### Requirement
Copy out each entry below verbatim, skipping the images.

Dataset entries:
☆ ☆ ☆ ☆

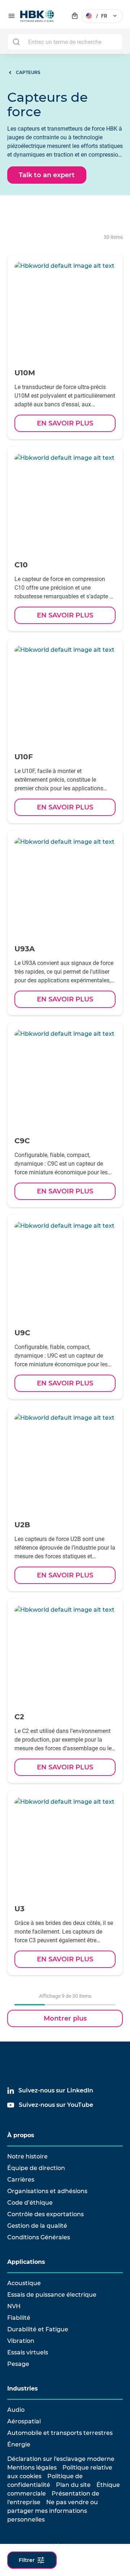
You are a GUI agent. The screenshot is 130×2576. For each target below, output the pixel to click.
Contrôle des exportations (45, 2214)
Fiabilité (18, 2317)
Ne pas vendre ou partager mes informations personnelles (52, 2511)
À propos (20, 2135)
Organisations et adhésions (47, 2191)
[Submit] (16, 42)
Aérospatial (24, 2421)
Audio (16, 2409)
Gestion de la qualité (37, 2225)
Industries (22, 2388)
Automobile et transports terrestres (60, 2432)
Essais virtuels (27, 2352)
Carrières (20, 2179)
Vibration (20, 2340)
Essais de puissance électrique (51, 2294)
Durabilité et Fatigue (37, 2329)
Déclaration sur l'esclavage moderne (60, 2458)
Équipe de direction (36, 2168)
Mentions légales (32, 2467)
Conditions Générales (38, 2237)
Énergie (18, 2444)
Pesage (18, 2364)
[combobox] (65, 42)
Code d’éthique (30, 2202)
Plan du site (73, 2484)
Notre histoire (27, 2156)
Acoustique (24, 2283)
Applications (26, 2261)
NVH (14, 2306)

☆ ☆ ☆ ☆

### Exercise result
You are a GUI agent. The screenshot is 130×2576. For each target below, output the pixel to click.
Contrôle des exportations (45, 2214)
Fiabilité (18, 2317)
Ne pas vendre ou partager mes informations personnelles (52, 2511)
À propos (20, 2135)
Organisations et adhésions (47, 2191)
[Submit] (16, 42)
Aérospatial (24, 2421)
Audio (16, 2409)
Gestion de la qualité (37, 2225)
Industries (22, 2388)
Automobile et transports terrestres (60, 2432)
Essais virtuels (27, 2352)
Carrières (20, 2179)
Vibration (20, 2340)
Essais de puissance électrique (51, 2294)
Durabilité et Fatigue (37, 2329)
Déclaration sur l'esclavage moderne (60, 2458)
Équipe de direction (36, 2168)
Mentions légales (32, 2467)
Conditions Générales (38, 2237)
Énergie (18, 2444)
Pesage (18, 2364)
[combobox] (65, 42)
Code d’éthique (30, 2202)
Plan du site (73, 2484)
Notre histoire (27, 2156)
Acoustique (24, 2283)
Applications (26, 2261)
NVH (14, 2306)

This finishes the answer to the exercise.